The numerous approved and unconventional treatments for migraine prophylaxis are frequently insufficient to control the painful attacks. Only a few patients are treatment responders, and about half of them have tolerability concerns or adverse reactions. Most of the drugs used for migraine prevention are anticonvulsants (such as topiramate and valproic acid), medicines with low therapeutic indexes and a prevalence of adverse drug reactions that varies between 10% and 40% when assessed by spontaneous reports or interviews.83 The introduction of mAbs targeting the CGRP neuroactive peptide and/or its main receptor appears to lay the foundation for a new class of prophylactic drugs that could finally overcome, even only partially, the efficacy, safety, tolerability, and adherence issues that often affect chronic migraineurs.
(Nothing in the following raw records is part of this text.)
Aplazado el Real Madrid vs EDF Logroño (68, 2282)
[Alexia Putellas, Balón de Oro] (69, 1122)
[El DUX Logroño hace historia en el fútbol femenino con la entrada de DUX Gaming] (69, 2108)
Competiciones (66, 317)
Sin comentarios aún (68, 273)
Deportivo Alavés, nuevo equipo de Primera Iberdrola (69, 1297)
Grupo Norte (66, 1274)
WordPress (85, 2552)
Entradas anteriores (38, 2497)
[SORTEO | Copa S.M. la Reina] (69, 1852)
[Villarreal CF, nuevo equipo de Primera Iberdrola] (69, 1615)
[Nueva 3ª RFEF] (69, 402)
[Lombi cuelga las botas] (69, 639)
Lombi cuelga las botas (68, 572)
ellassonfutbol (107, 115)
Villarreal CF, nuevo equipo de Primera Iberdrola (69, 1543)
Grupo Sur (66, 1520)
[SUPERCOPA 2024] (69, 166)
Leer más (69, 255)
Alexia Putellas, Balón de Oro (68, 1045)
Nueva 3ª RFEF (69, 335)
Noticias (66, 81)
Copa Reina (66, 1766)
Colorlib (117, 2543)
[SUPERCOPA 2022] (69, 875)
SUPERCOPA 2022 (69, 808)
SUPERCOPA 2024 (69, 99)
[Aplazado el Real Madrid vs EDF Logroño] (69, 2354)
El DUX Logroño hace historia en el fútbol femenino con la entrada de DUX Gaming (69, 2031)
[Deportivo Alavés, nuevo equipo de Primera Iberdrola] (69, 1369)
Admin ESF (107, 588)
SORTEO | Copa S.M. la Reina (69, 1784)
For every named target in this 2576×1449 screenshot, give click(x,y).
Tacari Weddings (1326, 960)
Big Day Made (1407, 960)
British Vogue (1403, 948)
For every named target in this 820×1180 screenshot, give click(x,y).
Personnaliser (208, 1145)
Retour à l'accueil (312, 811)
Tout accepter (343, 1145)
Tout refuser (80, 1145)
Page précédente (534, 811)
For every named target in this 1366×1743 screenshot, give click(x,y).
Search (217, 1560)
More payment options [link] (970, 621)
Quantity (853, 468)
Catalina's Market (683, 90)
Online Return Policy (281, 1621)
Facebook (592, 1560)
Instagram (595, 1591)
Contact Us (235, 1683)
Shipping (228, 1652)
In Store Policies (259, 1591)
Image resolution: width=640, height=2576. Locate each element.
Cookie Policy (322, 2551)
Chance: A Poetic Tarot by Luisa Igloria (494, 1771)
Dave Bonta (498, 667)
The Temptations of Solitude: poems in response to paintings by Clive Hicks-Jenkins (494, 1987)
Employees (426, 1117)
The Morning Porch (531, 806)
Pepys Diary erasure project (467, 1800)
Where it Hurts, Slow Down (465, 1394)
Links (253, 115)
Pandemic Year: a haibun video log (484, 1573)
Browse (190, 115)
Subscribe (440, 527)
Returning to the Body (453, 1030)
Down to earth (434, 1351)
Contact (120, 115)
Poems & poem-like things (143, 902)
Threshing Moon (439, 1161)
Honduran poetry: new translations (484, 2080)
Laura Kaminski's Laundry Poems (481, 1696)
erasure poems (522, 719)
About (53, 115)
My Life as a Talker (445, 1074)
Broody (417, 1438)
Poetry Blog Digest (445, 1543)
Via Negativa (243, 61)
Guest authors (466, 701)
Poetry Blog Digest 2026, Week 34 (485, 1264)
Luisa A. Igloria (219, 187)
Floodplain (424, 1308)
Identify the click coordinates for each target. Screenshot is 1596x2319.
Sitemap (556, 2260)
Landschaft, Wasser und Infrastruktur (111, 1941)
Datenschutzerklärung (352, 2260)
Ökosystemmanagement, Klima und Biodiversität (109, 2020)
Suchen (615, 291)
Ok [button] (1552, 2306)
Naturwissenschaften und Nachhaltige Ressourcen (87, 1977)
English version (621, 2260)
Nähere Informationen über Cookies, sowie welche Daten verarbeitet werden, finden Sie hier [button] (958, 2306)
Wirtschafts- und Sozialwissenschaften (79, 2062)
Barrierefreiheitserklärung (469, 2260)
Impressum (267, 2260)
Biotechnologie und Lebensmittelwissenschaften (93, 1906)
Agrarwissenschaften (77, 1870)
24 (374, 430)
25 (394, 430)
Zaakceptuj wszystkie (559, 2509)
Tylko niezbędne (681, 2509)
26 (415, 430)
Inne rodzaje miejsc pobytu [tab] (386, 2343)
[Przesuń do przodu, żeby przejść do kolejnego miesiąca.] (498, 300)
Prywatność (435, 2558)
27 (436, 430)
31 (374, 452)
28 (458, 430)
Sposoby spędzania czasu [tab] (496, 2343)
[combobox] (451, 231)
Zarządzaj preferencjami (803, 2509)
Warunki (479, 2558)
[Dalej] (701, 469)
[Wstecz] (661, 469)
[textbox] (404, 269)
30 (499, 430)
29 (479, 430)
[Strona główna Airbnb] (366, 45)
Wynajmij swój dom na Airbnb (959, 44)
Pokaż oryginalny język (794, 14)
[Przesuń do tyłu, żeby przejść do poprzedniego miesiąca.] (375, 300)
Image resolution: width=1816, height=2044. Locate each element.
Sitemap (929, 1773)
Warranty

Regarding the available data directly comparing anti‐CGRP mAbs with conventional migraine prevention treatments with high‐quality evidence (topiramate and onabotulinumtoxinA), the monoclonal antibodies showed a significantly lower number of treatment‐related adverse events, while maintaining effectiveness compared with placebo.12, 13, 84 Their cost/benefit ratio represents one of the limiting factors to assess in the foreseeable future, as the uniqueness and complexity of monoclonal antibodies are publicized as reasons for the high expenses incurred by their users. They are so expensive in part because of the cost and difficulty of manufacturing. Furthermore, royalties and marketing costs are added to the total price, and the average cost for 1 year of treatment with one of the top 9 biologics in the United States reaches approximately $200 000.85 Migraine is the most costly neurological disease for European society. The total annual cost of headache among European adults was estimated at €173 billion, and more than 80% of these expenditures were from migraine and its complications.86 Accordingly, the high costs of mAbs should not affect health care policies, because increased investments in effective migraine care may reduce these losses and may be repaid severalfold by savings elsewhere,87 in part by greater therapeutic adherence and fewer and milder adverse events related to this immunotherapy.

Conclusions

A migraine is one of the most disabling health problems worldwide, characterized by substantial disability in almost every aspect of life, including housework, employment, and social activities. Current pharmacotherapy options for migraine prophylaxis frequently show only modest efficacy, inconsistent responses to treatment, association with a high rate of adverse events, and poor tolerability. In these early clinical trials, anti‐CGRP monoclonal antibodies have proven to be able to start another revolution in pharmacologic treatments for migraine, as triptans did a few decades ago, for acute migraine attacks. Despite the need for additional studies, especially in the long term, anti‐CGRP mAbs have reduced the number of headache days and daily analgesic intake, with a safety profile similar to placebo. Today, monoclonal antibodies appear to offer a new and effective strategy for migraine prevention, representing more than hope for millions of chronic migraineurs who are not currently taking any prophylactic therapy. We eagerly await the additional results of these novel medications.

Funding

This research did not receive any specific grant from funding agencies in the public, commercial, or not‐for‐profit sectors.

Declaration of Conflicting Interests

All the authors are actually involved in conducting the REGAIN study, a phase 3 clinical trial, to assess the long‐term safety and tolerability of galcanezumab administered up to once monthly in chronic migraineurs. All the authors declare no other potential or ongoing conflicts of interest.